My crush sifted her way through the crowd and, seeing no empty chairs, she slumped down next to me. I was excited to sit so close to her.
She stared into the middle distance. “Someone just grabbed my butt.”
“What? Like just now?” Sickeningly, I was jealous. I hadn’t gone anywhere near her butt and it was something that crossed my mind often.
“I was walking off the dance floor and someone just grabbed me. I turned around and tried to slap him but it was too crowded.”
I… laughed. I cooed at her and asked if she was ok now. She could be such a cartoon character. I might have even asked if she wanted a hug, preoccupied with how I could subtly feel her body next to mine. She brushed me off and decided to talk to someone who actually gave a shit about her.
When I was 20, I was catching the train home alone. It was peak hour and the trains were predictably delayed and crowded. I stood to the side of the doorway, trying to carve out a pocket of space. The next load of passengers boarded and personal bubbles were dispensed with. Taller people balanced themselves with one hand against the ceiling of the train car. Others adjusted their stance and found ways to lean against the crowd, with a polite shoulder and an apologetic smile.
Inside my bubble was a balding businessman, sweaty in his grey suit and functional tie. His left hand reached past me and gripped a steel pole. His right hand was at his side, wrapped tight around a binder full of papers. Like good commuters, we avoided eye contact. My eyes remained locked on the fast-moving scenery outside the window.
The train neared its next stop and his weight shifted forward. I distinctly felt the hard plastic binder press against my dick. I didn’t shift my gaze, I didn’t say anything. I made myself take up as little space as possible, pressing my body hard against the little corner of doorway, wishing I could shrink down into a tiny insect.

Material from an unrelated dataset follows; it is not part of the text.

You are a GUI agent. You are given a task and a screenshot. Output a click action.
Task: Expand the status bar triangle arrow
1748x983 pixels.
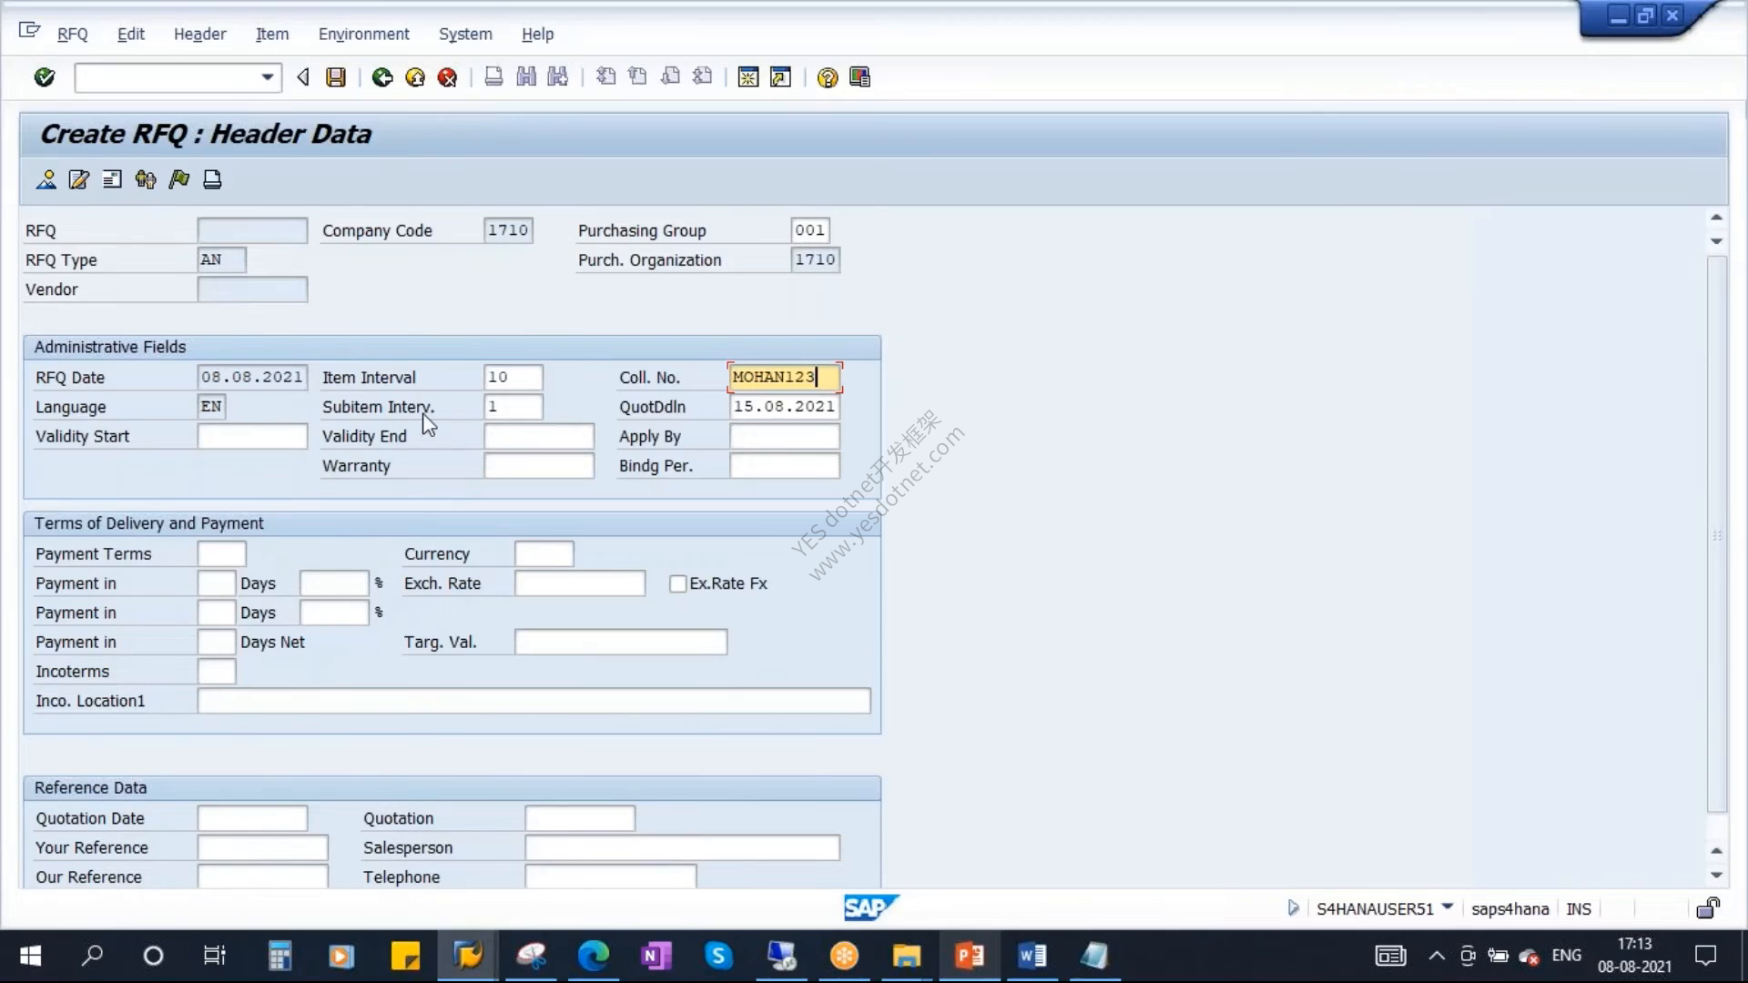coord(1293,907)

The brakes eased up, the man and his binder shifted back. I took the opportunity to subtly turn away from him and focus even harder on the outside world.

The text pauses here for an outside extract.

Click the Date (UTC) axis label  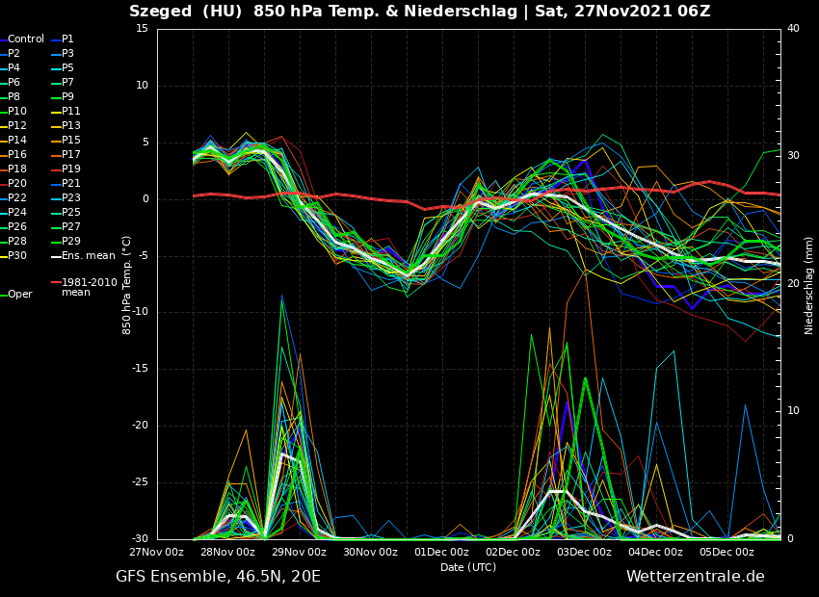pyautogui.click(x=468, y=568)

As the shock faded, I told myself this was an accident. Caused by a very oblivious and ignorant person. I’m 99% convinced it was. Anger replaced the shock; my breath grew shallow and my hands clenched into impotent little fists. My teeth mashed together and my vision started to blur. I fantasized about the depths of shame and physical pain I could inflict. I reasoned that I’m not an angry person but that doesn’t mean I couldn’t really hurt someone.
I never saw the man’s face. He got off the train before I did. Years later, I can still recall that anger and rage even if it is just a dull throb of what it was at the time. But despite the time and distance, I can’t see a way to laugh about it.